Je frissonnai d’épouvante en entendant ces mots, c’était évidemment la voix de Satan qui les lui dictait. Je vous vis menacée par le démon homicide. Cardillac ne voulait qu’une chose : rentrer en possession de la parure, peu lui importait le moyen d’assouvir ce désir. Je formais le projet de vous sauver. De jour en jour le péril devenait plus imminent. Je vous rencontrais sur le Pont-Neuf dans le carrosse de Mme de Montansier, je me fraye un chemin jusqu’à vous, je pus vous jeter ce billet par lequel je vous suppliais de rapporter à Cardillac la parure qu’il vous avait donnée. Mon attente fut déçue, j’étais désespéré. Le lendemain Cardillac ne fit que parler de la précieuse parure, il me dit qu’il l’avait vue en rêve toute la nuit. Je ne doutai plus de ses desseins ; il était sûr que votre perte était résolue, je jurai d’empêcher l’exécution de son plan même au prix de sa propre vie. Le soir venu et la prière dite, mon maître verrouilla la porte à grand bruit, comme il en avait coutume ; pour moi je descendis dans la cour par la fenêtre et je me glissai dans la rue par l’ouverture de la muraille. Je me dissimulai dans l’ombre. Quelques minutes après Cardillac se montra, il passa devant moi sans bruit et longea les maisons. Je le suivis, il prit le chemin de la rue Saint-Honoré, le cœur me battait. Tout d’un coup je perds de vue Cardillac ; ma résolution est prise, je cours vers votre porte pour m’y tenir et lui barrer le passage. À ce moment débouche dans la rue un officier qui s’avance en chantant et en fredonnant, il ne m’aperçoit pas, mais dans le même instant quelqu’un s’élance sur lui : c’est Cardillac !… Je veux empêcher cet assassinat, je pousse un cri et en trois bonds je rejoins l’assassin. Déjà la victime est tombée en râlant, je me baisse pour la regarder : ce n’est pas l’officier, c’est Cardillac. L’officier lui, jette son poignard, tire son épée et se met en garde croyant que je viens en aide au meurtrier, mais lorsqu’il me voit donner des soins au blessé il se sauve. Cardillac respirait encore, je le chargeai sur mes épaules après avoir ramassé le poignard de l’officier et je le portai à la maison où je rentrai avec lui par le passage secret.
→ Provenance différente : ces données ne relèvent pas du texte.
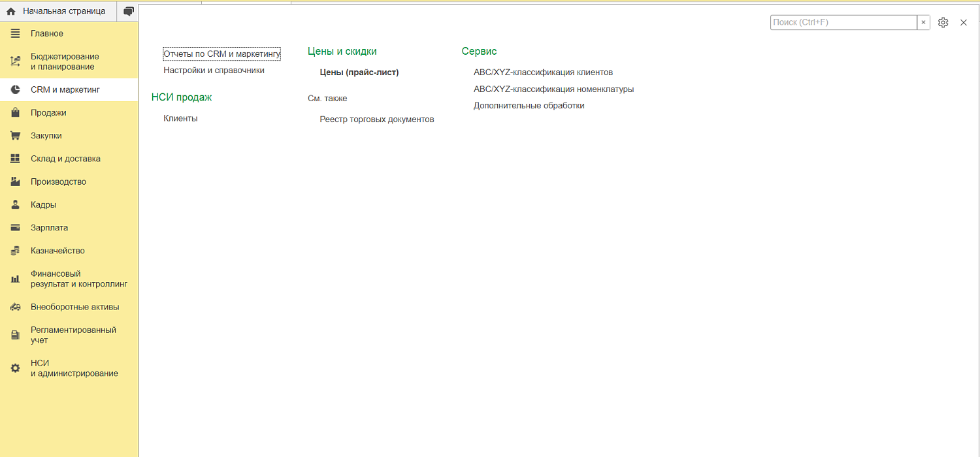Viewport: 980px width, 457px height.
Task: Open ABC/XYZ-классификация клиентов
Action: (543, 72)
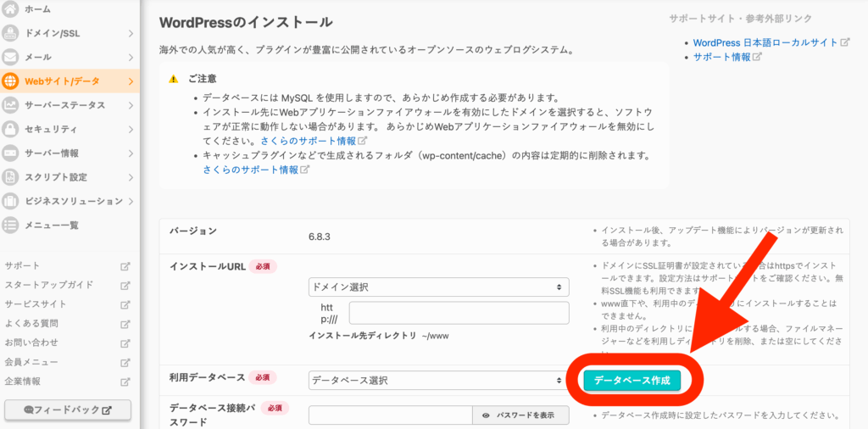Click the ドメイン/SSL sidebar icon
Viewport: 868px width, 429px height.
click(11, 33)
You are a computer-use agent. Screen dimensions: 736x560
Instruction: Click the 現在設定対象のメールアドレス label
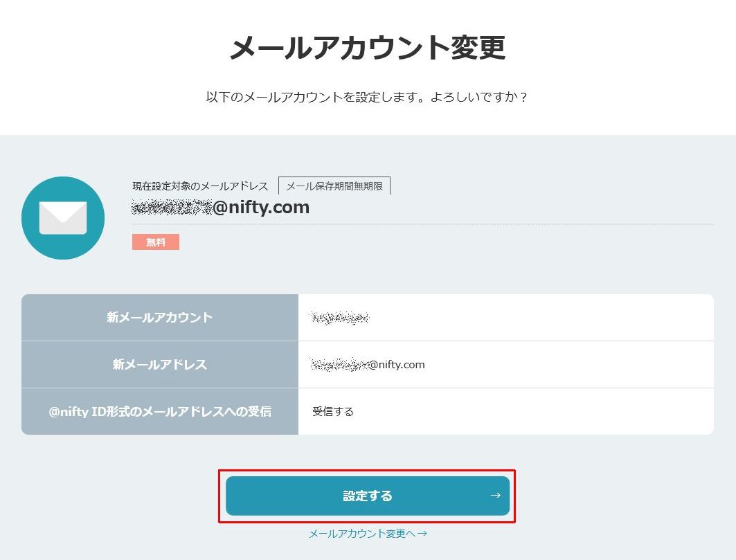click(x=200, y=186)
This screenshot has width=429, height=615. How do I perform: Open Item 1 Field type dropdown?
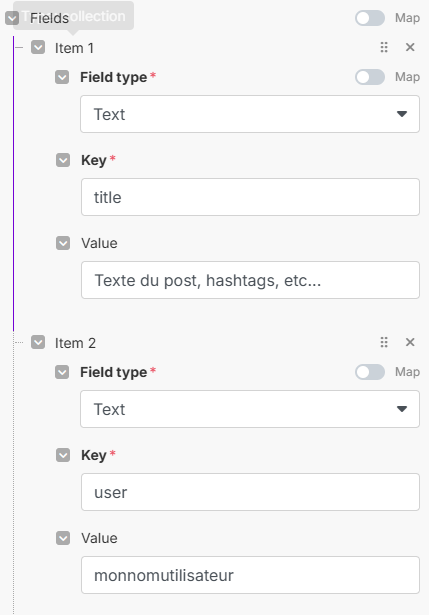click(250, 114)
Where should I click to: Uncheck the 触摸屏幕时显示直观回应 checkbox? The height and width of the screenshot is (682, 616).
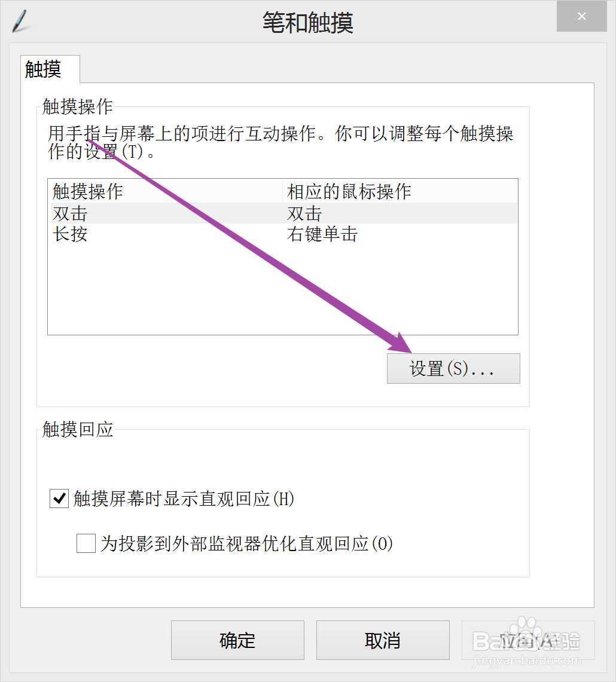59,498
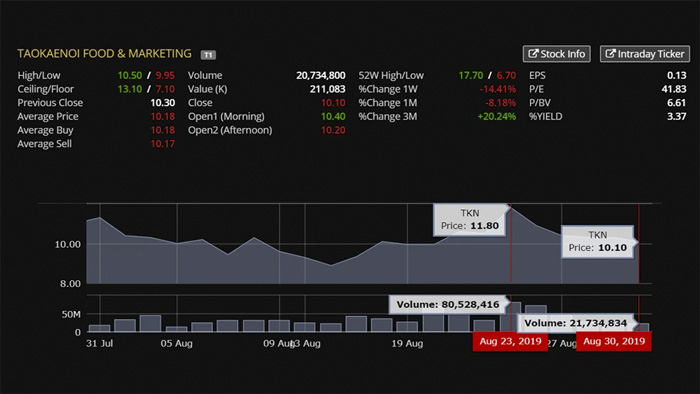Open the Stock Info button

(556, 54)
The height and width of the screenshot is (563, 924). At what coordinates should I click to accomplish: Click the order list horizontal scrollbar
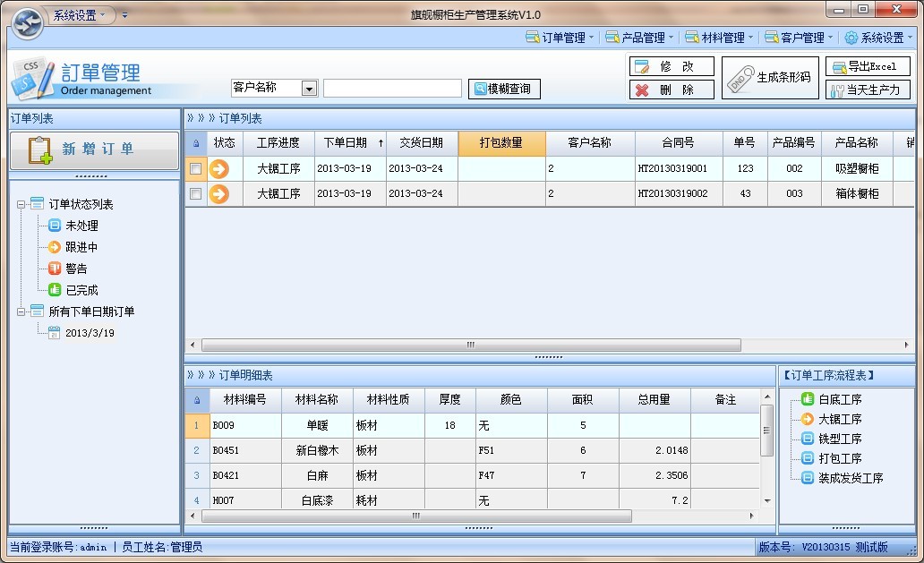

Vous savez le reste, mademoiselle, et vous voyez que le seul crime que l’on puisse m’imputer, c’est de ne pas avoir averti la justice quand il en était encore temps. Peut-être aurais-je dû dénoncer Cardillac et mettre ainsi un terme à ses méfaits : quant à moi je suis innocent de tout meurtre. Cependant maintenant que Cardillac est mort, aucune torture ne pourra me faire révéler le secret qu’il a emporté dans la tombe. Je ne veux pas que Madelon ait à rougir de son père ; je ne veux pas que la vengeance humaine aille déterrer le cadavre et que le bourreau flétrisse des ossements déjà réduits en poussière, non ! Madelon me pleurera parce qu’elle sait que je ne suis pas coupable, mais le temps triomphera de la douleur que pourra lui causer mon supplice, tandis qu’elle souffrirait éternellement si elle connaissait les forfaits de ce père qu’elle n’a cessé d’adorer.